Friday, October 23, 2009

The Redneck Mobile Strikes Again


Dear Car,

I think we need to talk. I couldn't help but notice that you have been acting out lately. In fact, it seems that every time one of the dogs gets sick, you have to try to out sick them. For instance, when Bella broke her foot earlier this year, you broke your air conditioner and started overheating. When Bella developed a skin infection and had a polyp appear on her rear end a few weeks ago, you nuked your battery and your alternator twice. Now that Bella has a bladder infection, you've made the heater go out. What gives?

Are you throwing these temper tantrums out of jealousy? Do you think that I love the dogs more than you? I assure you that Mommy loves all her babies equally. If I could bring you inside and let you sleep on my pillow, I would, but let's face it. You're a little too big for that. You can't even fit into the garage, let alone in my bed.

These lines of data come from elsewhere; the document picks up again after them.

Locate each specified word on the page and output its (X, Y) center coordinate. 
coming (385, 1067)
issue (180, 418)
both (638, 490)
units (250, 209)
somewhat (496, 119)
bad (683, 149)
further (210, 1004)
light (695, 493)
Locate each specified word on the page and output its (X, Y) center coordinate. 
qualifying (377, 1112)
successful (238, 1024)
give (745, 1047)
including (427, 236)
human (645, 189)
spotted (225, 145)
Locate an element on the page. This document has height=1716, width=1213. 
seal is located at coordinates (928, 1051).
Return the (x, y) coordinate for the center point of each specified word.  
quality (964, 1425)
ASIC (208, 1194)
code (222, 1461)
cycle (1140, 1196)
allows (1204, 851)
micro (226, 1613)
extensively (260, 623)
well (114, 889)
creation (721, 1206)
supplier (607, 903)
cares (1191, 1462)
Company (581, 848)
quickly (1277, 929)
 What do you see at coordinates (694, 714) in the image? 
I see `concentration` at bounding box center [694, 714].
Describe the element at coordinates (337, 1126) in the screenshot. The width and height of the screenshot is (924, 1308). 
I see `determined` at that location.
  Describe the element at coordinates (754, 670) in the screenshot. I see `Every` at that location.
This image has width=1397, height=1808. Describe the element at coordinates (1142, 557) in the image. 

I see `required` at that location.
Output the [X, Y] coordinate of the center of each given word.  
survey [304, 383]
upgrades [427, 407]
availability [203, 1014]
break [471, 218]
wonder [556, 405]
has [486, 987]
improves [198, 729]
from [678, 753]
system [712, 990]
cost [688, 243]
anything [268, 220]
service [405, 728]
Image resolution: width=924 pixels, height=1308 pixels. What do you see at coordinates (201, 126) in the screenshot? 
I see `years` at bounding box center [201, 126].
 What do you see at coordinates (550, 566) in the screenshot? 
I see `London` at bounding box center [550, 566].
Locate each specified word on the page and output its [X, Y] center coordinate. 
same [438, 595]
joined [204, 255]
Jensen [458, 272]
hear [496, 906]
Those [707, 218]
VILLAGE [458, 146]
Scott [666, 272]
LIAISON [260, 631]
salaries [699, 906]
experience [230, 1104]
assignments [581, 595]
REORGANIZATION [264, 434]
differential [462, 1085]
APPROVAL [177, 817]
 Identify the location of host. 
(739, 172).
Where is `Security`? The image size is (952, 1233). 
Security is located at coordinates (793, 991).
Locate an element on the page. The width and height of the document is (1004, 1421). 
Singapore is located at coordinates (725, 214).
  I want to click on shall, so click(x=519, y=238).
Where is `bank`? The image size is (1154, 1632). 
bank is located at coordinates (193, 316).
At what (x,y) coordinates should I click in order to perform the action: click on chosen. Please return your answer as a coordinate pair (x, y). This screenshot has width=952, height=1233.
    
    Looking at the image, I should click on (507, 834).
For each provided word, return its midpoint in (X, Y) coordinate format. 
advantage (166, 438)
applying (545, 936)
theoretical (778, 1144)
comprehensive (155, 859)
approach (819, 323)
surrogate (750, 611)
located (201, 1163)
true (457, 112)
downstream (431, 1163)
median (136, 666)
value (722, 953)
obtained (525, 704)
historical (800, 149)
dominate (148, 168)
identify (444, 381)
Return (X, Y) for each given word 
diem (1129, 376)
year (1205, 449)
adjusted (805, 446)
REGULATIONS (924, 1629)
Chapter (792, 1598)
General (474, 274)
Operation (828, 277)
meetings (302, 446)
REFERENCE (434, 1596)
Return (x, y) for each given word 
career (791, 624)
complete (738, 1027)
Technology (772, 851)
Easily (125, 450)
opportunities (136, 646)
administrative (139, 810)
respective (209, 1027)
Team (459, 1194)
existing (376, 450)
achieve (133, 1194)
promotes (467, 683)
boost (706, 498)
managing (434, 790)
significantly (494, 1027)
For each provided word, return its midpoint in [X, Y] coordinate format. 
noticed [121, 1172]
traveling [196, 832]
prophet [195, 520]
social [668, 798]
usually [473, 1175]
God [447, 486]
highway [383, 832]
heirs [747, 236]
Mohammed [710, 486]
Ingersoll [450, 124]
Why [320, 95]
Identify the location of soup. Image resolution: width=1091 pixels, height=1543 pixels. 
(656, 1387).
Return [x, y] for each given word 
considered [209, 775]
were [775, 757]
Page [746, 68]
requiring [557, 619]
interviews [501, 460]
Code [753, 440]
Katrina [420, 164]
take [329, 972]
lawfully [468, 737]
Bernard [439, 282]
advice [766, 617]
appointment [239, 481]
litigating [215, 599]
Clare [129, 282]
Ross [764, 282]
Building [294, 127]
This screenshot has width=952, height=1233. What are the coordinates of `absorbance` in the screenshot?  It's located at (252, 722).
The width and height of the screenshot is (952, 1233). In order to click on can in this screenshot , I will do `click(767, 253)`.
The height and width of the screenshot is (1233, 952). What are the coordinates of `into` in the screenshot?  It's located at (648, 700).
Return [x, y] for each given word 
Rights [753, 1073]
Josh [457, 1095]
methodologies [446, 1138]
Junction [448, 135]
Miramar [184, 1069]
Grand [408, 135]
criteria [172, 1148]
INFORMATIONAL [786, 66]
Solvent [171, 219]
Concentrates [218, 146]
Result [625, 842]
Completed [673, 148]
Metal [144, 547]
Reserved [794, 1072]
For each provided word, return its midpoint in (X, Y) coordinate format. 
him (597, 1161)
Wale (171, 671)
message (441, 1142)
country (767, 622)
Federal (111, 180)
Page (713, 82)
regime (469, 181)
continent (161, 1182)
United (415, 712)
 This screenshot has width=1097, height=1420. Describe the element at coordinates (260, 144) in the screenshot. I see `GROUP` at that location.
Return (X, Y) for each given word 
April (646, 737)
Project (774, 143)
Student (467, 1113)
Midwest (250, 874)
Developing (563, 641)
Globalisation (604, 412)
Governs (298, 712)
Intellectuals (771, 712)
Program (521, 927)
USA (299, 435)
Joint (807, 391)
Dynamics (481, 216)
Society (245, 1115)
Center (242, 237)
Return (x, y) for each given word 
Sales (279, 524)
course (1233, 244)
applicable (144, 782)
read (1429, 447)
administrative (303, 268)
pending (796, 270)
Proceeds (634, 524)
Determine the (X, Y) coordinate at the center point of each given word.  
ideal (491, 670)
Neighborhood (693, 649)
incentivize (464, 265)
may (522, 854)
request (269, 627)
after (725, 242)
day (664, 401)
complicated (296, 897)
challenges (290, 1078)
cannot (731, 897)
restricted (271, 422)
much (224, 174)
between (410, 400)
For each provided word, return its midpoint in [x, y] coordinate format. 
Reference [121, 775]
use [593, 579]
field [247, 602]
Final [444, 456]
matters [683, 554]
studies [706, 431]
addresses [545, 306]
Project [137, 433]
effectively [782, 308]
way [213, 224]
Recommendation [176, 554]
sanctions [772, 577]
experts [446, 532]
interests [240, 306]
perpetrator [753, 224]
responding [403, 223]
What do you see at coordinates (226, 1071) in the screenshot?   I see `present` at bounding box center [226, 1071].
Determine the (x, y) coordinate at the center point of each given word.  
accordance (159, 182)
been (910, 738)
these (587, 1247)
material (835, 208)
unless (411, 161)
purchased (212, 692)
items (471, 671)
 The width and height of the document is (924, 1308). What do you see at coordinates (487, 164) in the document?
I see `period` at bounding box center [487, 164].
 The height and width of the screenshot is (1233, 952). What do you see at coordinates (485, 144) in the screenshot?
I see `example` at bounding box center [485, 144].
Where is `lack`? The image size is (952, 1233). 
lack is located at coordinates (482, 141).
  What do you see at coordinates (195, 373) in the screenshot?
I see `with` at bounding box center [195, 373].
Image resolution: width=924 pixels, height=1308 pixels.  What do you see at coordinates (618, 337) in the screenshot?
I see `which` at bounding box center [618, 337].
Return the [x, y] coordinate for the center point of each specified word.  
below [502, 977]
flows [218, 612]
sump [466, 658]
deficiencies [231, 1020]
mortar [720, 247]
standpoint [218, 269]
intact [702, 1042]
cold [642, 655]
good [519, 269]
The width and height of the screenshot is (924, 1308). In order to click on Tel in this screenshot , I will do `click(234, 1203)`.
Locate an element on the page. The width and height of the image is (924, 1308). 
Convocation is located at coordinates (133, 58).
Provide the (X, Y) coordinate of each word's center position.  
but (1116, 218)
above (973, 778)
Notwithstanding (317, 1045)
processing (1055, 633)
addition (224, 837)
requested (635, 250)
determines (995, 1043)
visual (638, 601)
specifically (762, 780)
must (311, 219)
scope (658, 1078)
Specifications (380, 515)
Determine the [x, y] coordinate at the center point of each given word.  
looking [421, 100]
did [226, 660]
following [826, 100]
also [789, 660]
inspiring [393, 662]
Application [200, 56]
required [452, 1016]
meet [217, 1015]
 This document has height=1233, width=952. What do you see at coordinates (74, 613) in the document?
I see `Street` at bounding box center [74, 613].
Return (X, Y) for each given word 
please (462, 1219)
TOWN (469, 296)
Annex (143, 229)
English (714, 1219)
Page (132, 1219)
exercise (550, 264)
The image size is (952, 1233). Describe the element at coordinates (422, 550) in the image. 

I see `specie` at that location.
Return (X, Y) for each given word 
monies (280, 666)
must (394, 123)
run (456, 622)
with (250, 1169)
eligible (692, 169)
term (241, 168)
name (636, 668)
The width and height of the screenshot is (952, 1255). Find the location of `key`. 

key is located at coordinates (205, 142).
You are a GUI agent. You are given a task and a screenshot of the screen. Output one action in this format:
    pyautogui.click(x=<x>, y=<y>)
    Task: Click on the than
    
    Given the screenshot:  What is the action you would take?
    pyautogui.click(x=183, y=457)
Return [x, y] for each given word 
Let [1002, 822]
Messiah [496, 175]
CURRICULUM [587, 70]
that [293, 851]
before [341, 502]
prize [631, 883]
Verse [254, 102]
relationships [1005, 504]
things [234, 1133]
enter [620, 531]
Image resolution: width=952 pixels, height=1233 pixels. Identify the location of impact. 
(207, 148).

Are you ashamed of the nicknames that I give you? If so, I'll admit that the Redneck Mobile and Bessie aren't the most flattering monikers ever. I mean I wouldn't want to be associated with the punchline of a Jeff Foxworthy joke or a fat, slow cow that couldn't make it up the hill either. So tell me, what would you prefer to be called? I could always call you Cam. Granted, it's not that original, being that it is just a shortened form of Camaro, but it is better than the other two. How about the Dark Knight? Sure, Batman has pretty much cornered the market for that nickname, but if you down ten shots, spin around three times, and squint really hard, you could pass for the Batmobile...sort of.

Are you envious of the cars next door that get washed every other day? If so, don't be. It's flu season, and there is such a thing as being too clean. All that washing means that sooner or later, the good bacteria is going to die off, the bad bacteria is going to build up a resistance to the anti-bacterials, and then, with the good bacteria gone, they're going to take over. Once that happens, those cars are going to turn into a Nyquil commercial on wheels. I'm leaving you dirty for your own good. Besides, a light coating of dust merely gives you more character. Can the cars next door say that?

Is it that you want me to get your dents and paint job fixed? Is that why you keep throwing fits? Well, guess what. I have a lot more dents that need to be fixed than you do. In case you have forgotten, Dr. Evil botched up my nose and chin job eight years ago, and I still need to get them fixed. Then there are the droopy eyelids, the barely existent lips, the wrinkles I can't stand underneath my eyes, the yellow teeth, and the tracheotomy scar that I'd like to get done. Unfortunately, I can't afford to fix even one of those things, let alone all of them, so you're just going to have to learn to live with your dents like I have.

Are you scared that the nightmare dream that I told you about will come true? You know the one where my father and Tina's babydaddy repaint you to look like the General Lee. If so, I can promise you that I will never paint you orange and that I will never allow the Dixie flag to be painted onto your roof or any other part of your body. I'd sooner drive a Schwinn.

I hope that this little talk quelled some of your anxieties because your weekly temper tantrums are costing me an arm and a leg. Seriously, I spent $130 getting your heater fixed this week, and that's a lot more than I spent at the vet on the same day. If you wanted my attention, you got it. Now please, please, pretty please with a cherry on top stop breaking things and just chill for awhile. I don't want to be on a first name basis with the Goodyear auto mechanics.